ぼくはこんな本を読んできた 立花式読書論、読書術、書斎論
文春文庫
1999年
1 概要
立花隆の、知的生産に対する態度、読書論、読書術、仕事場について、読書遍歴、現在進行形(当時)の書評等が収録されている。
本書のサブタイトルに関連する文章が雑多に収録された「雑誌的」性質の本である。
2 コメント
(1)総論
本書は、上記第1項に記したとおり、雑誌的な性質である。
もっとも、その中でも一定の傾向はある。
まず、全体として、細かいノウハウというよりは、大局的な姿勢に関する記述が多い。
読書に即していえば、読書の意義を説く「読書論」が多く、具体的実践「読書術」は少ない。
なお、立花氏は、本の読み方としてスキミングを採用していることが分かる(157頁)。
(2)書斎、仕事論
書斎、仕事場に関する文章は、徹底的に具体的である。
机の配置や机のサイズに言及するといった具合である。
立花氏が仕事の効率を最大化するためにいかなる空間整備をすべきと考えているかが分かり、そこから同氏の仕事風景が浮かび上がってくるのが面白い。
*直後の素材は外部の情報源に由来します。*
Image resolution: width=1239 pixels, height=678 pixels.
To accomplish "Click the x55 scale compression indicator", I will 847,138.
別の章における記述であるが、本棚に入れると読んだ気になってしまうので、机の上に積み重ねるという環境的工夫も記されている(79頁)。
このトピックについては、より詳細に論じた、『佐藤可士和の超整理術』がある。
(3)断片
本書は各所に知的生産のヒント、仕事のヒントがちりばめられている。
ア 仕事
専門家に話を聞くときは事前準備が重要、誰かに話を聞きにいくときにはその人が書いた本をほぼ全部読んで行く(15~16頁)。
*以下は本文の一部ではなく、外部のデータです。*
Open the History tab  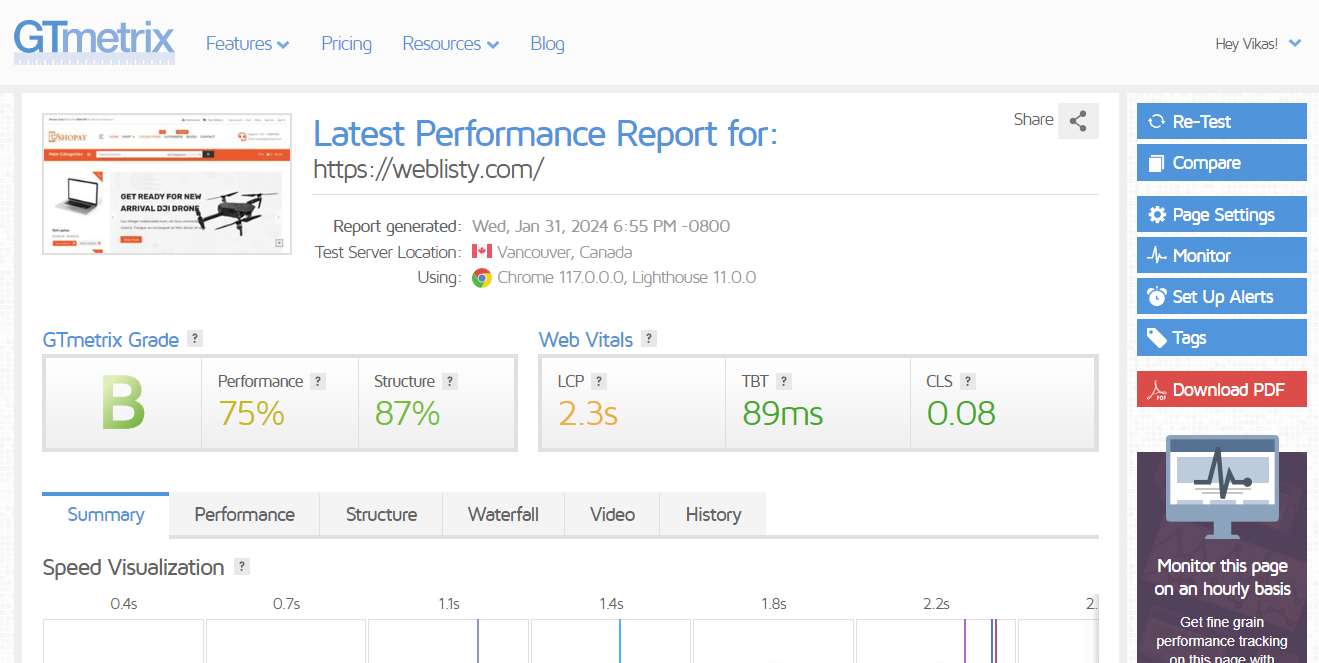713,515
文章を頭の中でひねっている時は未だ混沌状態にあり、書いてみてはじめて分かることがある(164頁)。
イ 探求
遊びたい欲求より、知りたい、勉強したいという欲求の方が強い(21頁)。
お化けのような思弁哲学は歴史のふるいにかけられると誰も読まなくなるたぐいのものだと思う(55頁)。
その学問が何をどう問題にしているか、方法論、その学問によって何が分かっており、何が分かっていないか(77頁)。
数式は関係性を記述しているので、その関係の本質が分かれば細かく分かる必要はない(150頁)
基本的には、ただひたすらまじめに勉強するしかない。(157頁)
(4)最後の一冊
立花氏の「最後の一冊」がいかなる本になるか、というやりとりがある(168頁)。
現在の立花氏の年齢からすると、「最後の一冊」の時は迫っている。
近年の同氏の著作は、全盛期の緻密さを欠いているきらいがあるため、最後の一冊については、起死回生の一冊を期待したい。
(5)おすすめの本
おすすめの本をあげることを拒むやりとりも面白い(169頁)。
若いときに人から薦められた本を読んでもつまらない引っ張られ方をしたという後悔ばかりだったという。
自らの興味関心に従って本が選択されるべきという方向性には私も同意する。
(6)書評
書評についても言及されている。
立花氏によると、書評において必要なのは、「その本を手にとって見る価値があるかどうかの情報」である(206頁)。
情報は最小限でよく、一般の書評は書きすぎだと思っているらしい。
さて、私が記すのは、「読書感想文」であるため、性質は異なる(自らの備忘が主たる目的である。)ものの、立花氏の指摘は頭の片隅には置いておきたい。